(Extracted text):
MARS-14 depleted plasma was denatured with 6 M urea, reduced with 20 mM DTT (30 min at 37 °C), alkylated with 50 mM iodoacetamide (30 min at RT), and incubated overnight at 37°C with sequencing grade trypsin (Promega, Madison, WI) added at a 1:50 enzyme:substrate ratio (wt/wt) as previously described . Following digestion, the samples were acidified with formic acid, and desalted using HLB Oasis SPE cartridges (Waters, Milford, MA) that were prepared by washing with 80% acetonitrile in 1% formic acid prior to equilibration with 0.1% formic acid. Samples were eluted with 80% acetonitrile in 0.1% formic acid, neutralized by the addition of 0.5 M ammonium bicarbonate and concentrated by vacuum centrifugation. Peptides were stored at -80 °C until use.
Human lactoferrin (L0520) and yeast invertase (I0408) were purchased from Sigma-Aldrich (St. Louis, MO). Glycoproteins were individually trypsin-digested as described above. Since invertase was not expected to bind to the lectin columns, no further purifications were carried out. The lactoferrin digest (50 μg) was chromatographed on either an SNA or an AAL column to enrich the subset of glycopeptides that had glycan structures that interacted with the carbohydrate-binding proteins. The bound material was collected, and desalted as described below before use. Lactoferrin- and invertase-derived glycopeptide standards were characterized by matrix-assisted laser desorption ionization–time-of-flight (MALDI-TOF) MS and MS/MS, also described below.

(Data for analysis):
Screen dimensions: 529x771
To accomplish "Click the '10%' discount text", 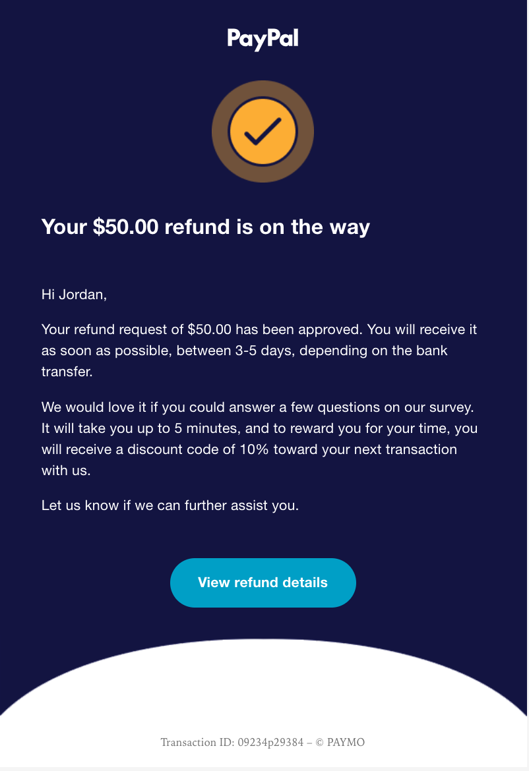I will click(254, 449).
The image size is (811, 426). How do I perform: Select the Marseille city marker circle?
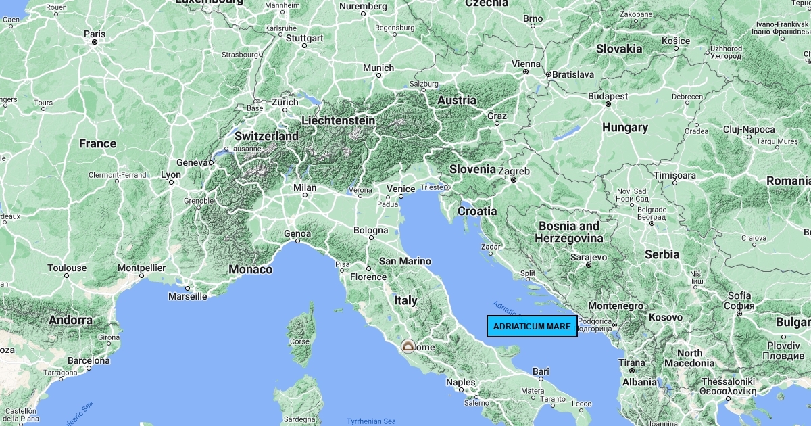point(188,288)
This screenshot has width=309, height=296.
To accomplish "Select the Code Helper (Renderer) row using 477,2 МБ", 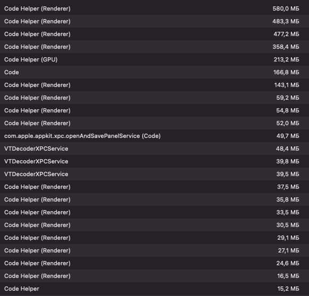I will point(155,34).
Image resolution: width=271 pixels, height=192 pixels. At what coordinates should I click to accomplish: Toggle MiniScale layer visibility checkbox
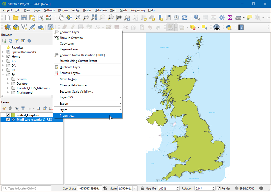[8, 120]
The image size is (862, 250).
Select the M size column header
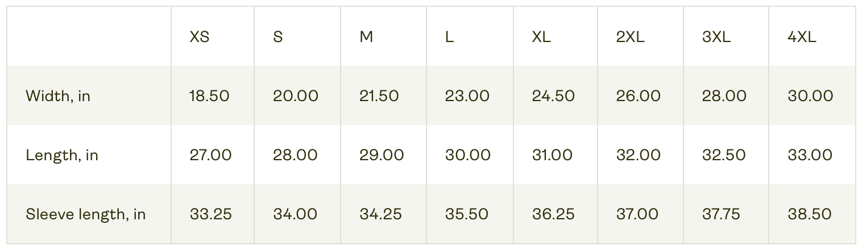366,37
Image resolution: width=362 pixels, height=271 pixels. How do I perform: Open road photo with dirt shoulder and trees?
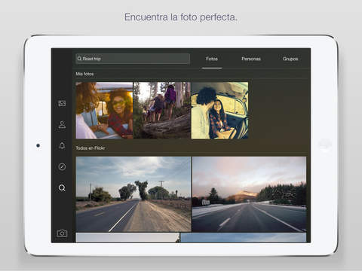[x=133, y=194]
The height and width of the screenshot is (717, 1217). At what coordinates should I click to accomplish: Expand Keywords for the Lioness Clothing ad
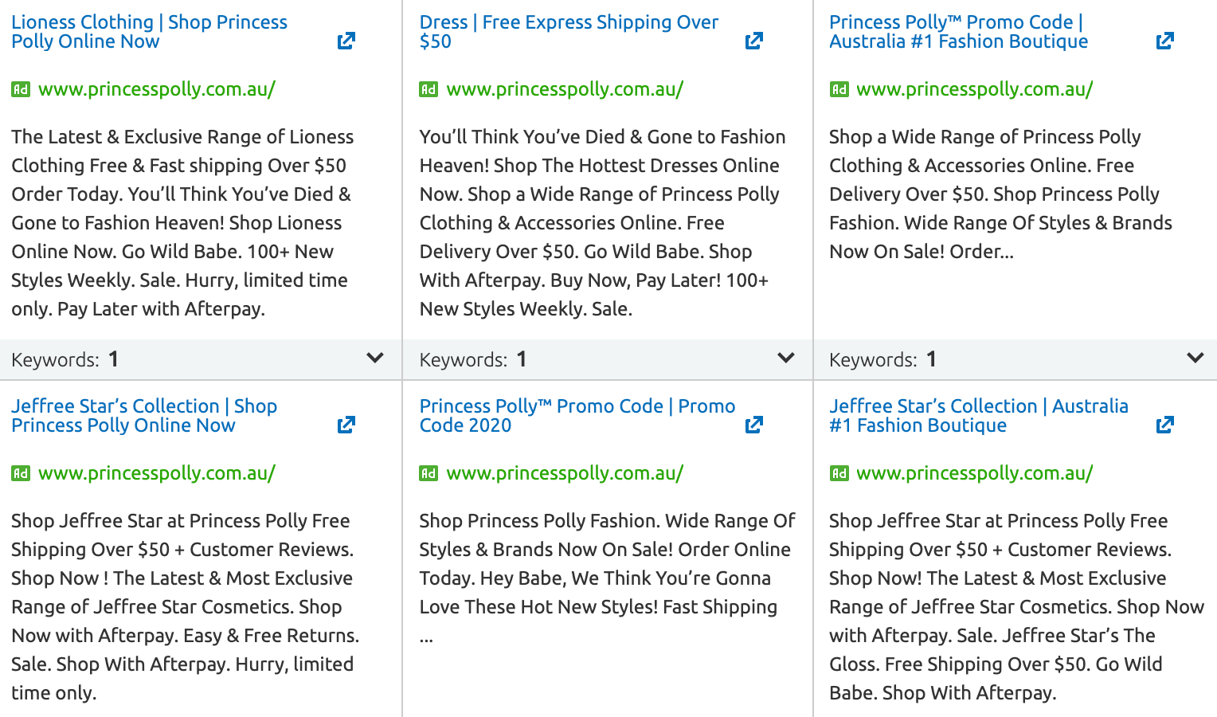374,359
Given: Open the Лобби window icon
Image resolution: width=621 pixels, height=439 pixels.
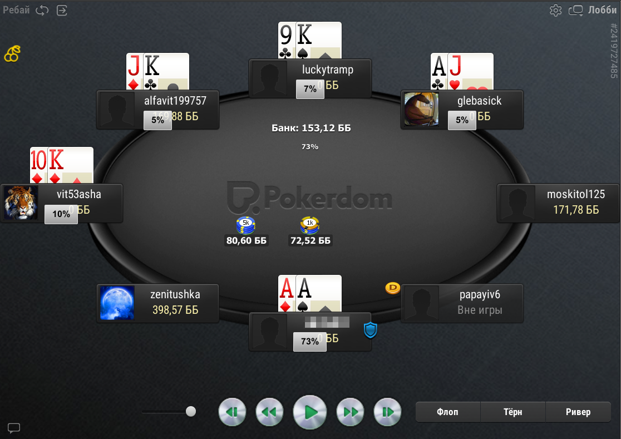Looking at the screenshot, I should 576,10.
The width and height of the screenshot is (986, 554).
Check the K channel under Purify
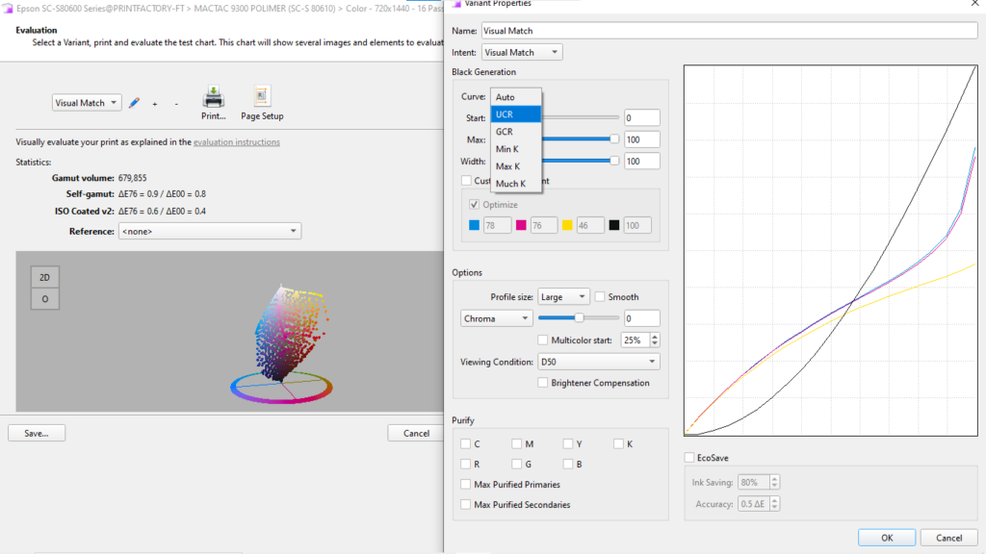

(Exercise prompt):
In the text on plasma and glycoprotein digestion, at what enzyme-to-substrate ratio was the trypsin added?

(Your solution):
1:50 (wt/wt)